What does International Women’s Day mean to you and other members of your society?

International Women's Day is a day where we can celebrate the achievements of women across the world. Specifically, WiE will be celebrating the ground-breaking research, scientific discoveries and revolutionary inventions women have been a part of. All year round, WiE empowers women to become the next generation of innovators and problem solvers, International Women's Day is a great opportunity to amplify our message.

Olivia Handspiker - Dalhousie Women in Technology

When was the Dalhousie Women in Technology Society formed and who created it?

It was created in 2006-2007 by a group of students who were finding they were the only girls in their class and they wanted to create a space to meet with each and discuss their issues. A space to feel comfortable and not to feel like the only girls in the space.

Why do you think this society remains relevant today?

Today, a lot of women in computer science do still feel like they are the only women in the room, or maybe they are afraid to speak up in classes and lectures. When they come to the society, they feel like they can really be themselves, for both women and gender non-conforming people. A place where people can feel themselves and be comfortable outside of the classroom.

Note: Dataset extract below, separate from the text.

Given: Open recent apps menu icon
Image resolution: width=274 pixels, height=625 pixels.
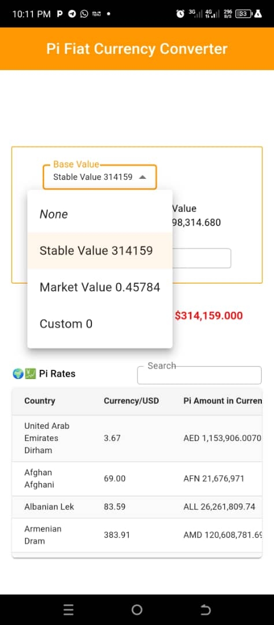Looking at the screenshot, I should 68,609.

Do you think it is hard to attract women into the field of technology. If so, how are you, or others, trying to combat that?

There is a little bit of a stereotype: When people think about the technology field, they think this is for men. One of the ways we like to show women there’s a place for them in the field is by having women who are well established in the field showing that they are here and doing well. We have our "We Talk Tech’ events where we get those who are in the industry to come and talk to students and talk about their experiences

What does International Women’s Day mean to you and other members of your society?

IWD is really important to us to feel recognized. A lot of the time there isn’t recognition of women and the incredible things they are doing in the tech field. On IWD, we can remind everyone of the incredible things we’re doing. It’s a nice way to connect with everyone during the pandemic.